The latest available data on kharif sowing indicates shrinkage of around one million hectares in cotton acreage. The drop in area under Bt-cotton is even sharper with over 1.7 million hectares being diverted to the long-forgotten desi kapas (indigenous short-to-medium staple cotton) or other non-Bt cotton strains. Such a diversion has been relatively more pronounced in intensive Bt-cotton growing states, such as Gujarat, Maharashtra, Punjab, Haryana, Andhra Pradesh and Telangana, where average crop productivity has dipped to the lowest in five years.
At one level, this development is hardly surprising, given that every crop variety or hybrid, whether produced with biotechnological tools or conventional crop breeding methods, has a limited effective life. It needs to be replaced with newer and better varieties with higher inbuilt yield potential and resistance against ever-changing threats. Numerous good varieties of various crops, including those of wheat and rice - harbingers of the green revolution - have gone out of cultivation because of loss of their vitality. The downfall of Bt-cotton has been hastened because of virtual monoculture of Bt-hybrids having the same or similar pest-killer genes. Such lack of varietal diversity invariably encourages development of immunity in pests and pathogens, making them more virulent and difficult to control. The government's reluctance to allow cultivation of new gene-engineered crops being bred in the private and public sector is solely responsible for the lack of much-needed crop diversity.
Though the breakdown of Bt-cotton will hurt cotton farming in many states, the impact in Gujarat is likely to be the most conspicuous. That's because cotton had spearheaded the state's exponential agricultural growth, which hovered close to 10 per cent a year since 2001-02. Farmers' incomes also appreciated noticeably due to higher production and reduced expenditure on plant protection chemicals. Fortunately, there is still room for sustaining the cotton revolution provided the government quickly grabs opportunities offered by newly evolved high-yielding varieties of desi and other types of non-Bt cotton, and novel yield-enhancing agronomic techniques.
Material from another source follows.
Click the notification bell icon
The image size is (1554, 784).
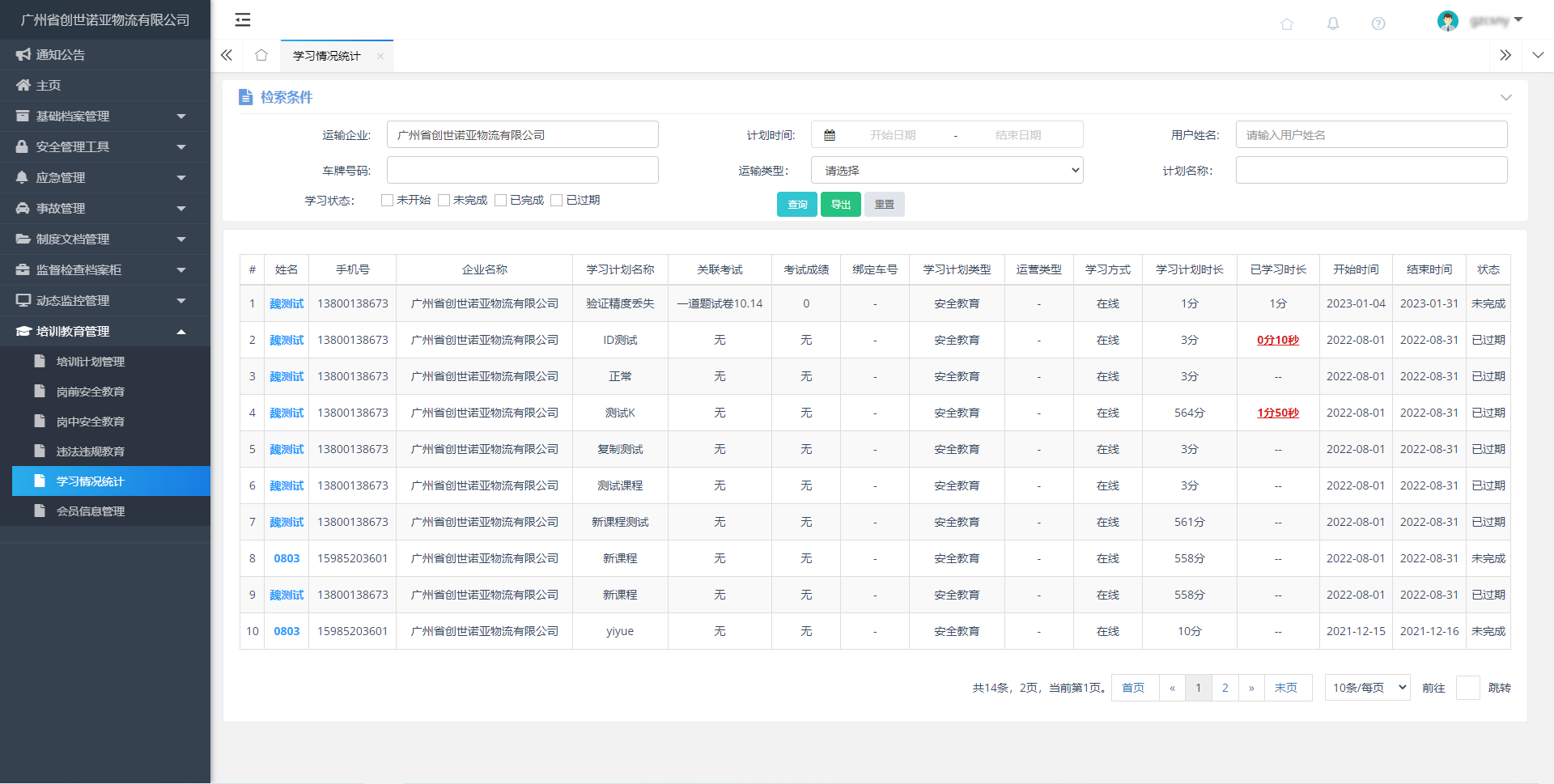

One of the outstanding new technologies that merit attention is the "high-density cotton planting system" developed by Nagpur-based Central Institute for Cotton Research (CICR). It involves planting of a larger number of seeds per hectare to ensure higher plant density and, thus, increased fibre output. It is claimed that it can nearly double cotton production even in an area like Vidharba, which has been infamous for farmers' suicides due to frequent crop failures. However, such developments do not automatically do away with the need for promoting GM technology, which is vital for finding solutions to emerging problems in agricultural and other sectors of the economy.